● **Text**
====================

In 1948 he went to work at CFR Constanța, one year later moving to Dezrobirea and then to Farul. In the early 1950s he had three spells at Locomotiva Târgu Mureș. He also made a comeback to Mediaș in the second league with whom he reached the 1951 Cupa României final that was lost with 3–1 to CCA București and had a short spell at Dinamo Orașul Stalin. Dobay also coached Romania's national team, making his debut in a 1–0 home loss to Czechoslovakia in the 1954 World Cup qualifiers. He then led The Tricolours in two friendly games, a victory against East Germany and a loss to rivals Hungary.

He went to CCA București with whom, alongside Ilie Savu he won the 1955 Cupa României after a 6–3 victory against Progresul Oradea in the final. In the following season he led The Military Men to win the 1956 championship. In 1957 he worked at CFR Cluj in Divizia B.

==Style of play==
Dobay was known for his powerful shot, Juventus București captain, Coloman Braun-Bogdan described an incident in a game with Ripensia that took place in the 1935–36 season:"In the 8th minute, Ghiță Ciolac opened the lane for Dobay, and The Horse took off at a gallop! Then, after getting past Nicky Petrescu, from about 10 meters he sent his shot towards Enderffi's goal. Well, my dears, that shot was not a shot, but a real thunderbolt! The ball broke the net of the goal and went out. I can tell you with my hand on my heart that in my entire life I have never seen such a powerful shot. The ball went like a cannonball and I think it would have knocked anyone who would have met it on the way to the ground. The stands started applauding frantically." During those times, there were rumors that his powerful shots killed animals or goalkeepers, Dobay responded by saying:"I made football an art. And through my art I wanted to convey a piece of beauty to people. Dobay laid many defenders to the ground with his powerful shot, he also tore goal nets, probably a bit rotten, but he never even killed a sparrow, let alone a monkey or a goalkeeper." In a 1966 interview with journalist Ioan Chirilă he said:"I would launch like a slingshot without looking back – I knew that Șubi (Schwartz) would make a couple of feints to simulate a pass to the opposite side and I would suddenly find myself with the ball in front of me, but such a perfect ball, on the stride! Once I received the ball, I would speed down towards the goal. I was never too technical. I was not good at finesse. I knew one thing: throw the ball sideways, and bypass the opponent economically, on a tangent, then hit it all at speed."

====================

● **Explore the material**
• a. In the passage about Dobay, which team beat Romania 1–0 in his first match as the national team's coach?
• b. Continue the passage about Dobay, picking up after its final sentence.

● **Source data**
====================

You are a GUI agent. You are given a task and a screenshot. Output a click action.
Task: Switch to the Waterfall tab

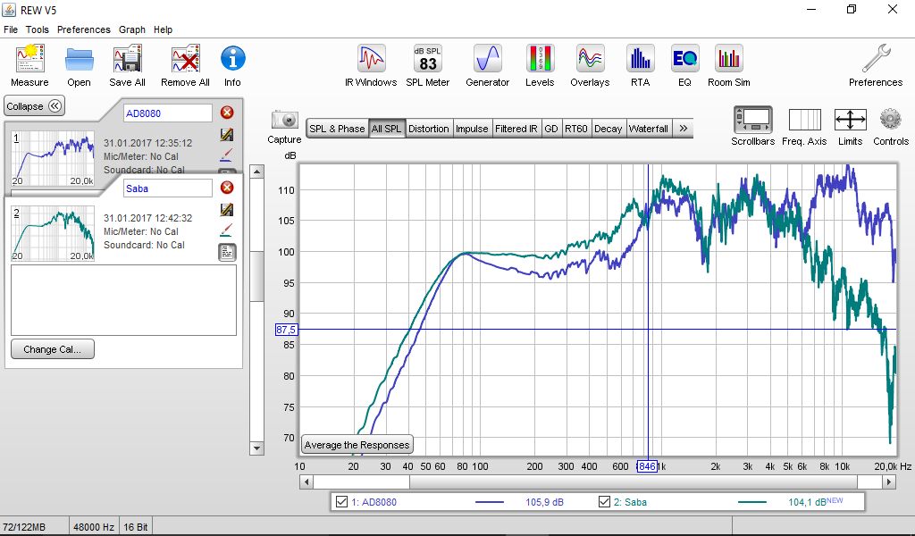coord(648,129)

====================

● **Answers to this exercise**
• a. Czechoslovakia

• b.
==Death==
Dobay died on 7 April 1994 in Târgu Mureș at age 84.

==Legacy==
A stadium in his native Dumbrăvița is named after him.

==Honours==
===Player===
Ripensia Timișoara
- Divizia A: 1932–33, 1934–35, 1935–36, 1937–38, runner-up 1933–34, 1938–39
- Cupa României: 1933–34, 1935–36, runner-up 1934–35, 1936–37
Romania
- Balkan Cup: 1929–31, 1933, 1936
Törekvés SE
- Nemzeti Bajnokság II: 1941–42
===Individual===
- Divizia A top-scorer: 1932–33, 1933–34, 1934–35, 1936–37 (joint with Traian Iordache)
===Manager===
Flacăra Mediaș
- Cupa României runner-up: 1951
CCA București
- Divizia A: 1956
- Cupa României: 1955

==Selected publications==
- Dobay, Ștefan (2014). "Șut... goool!"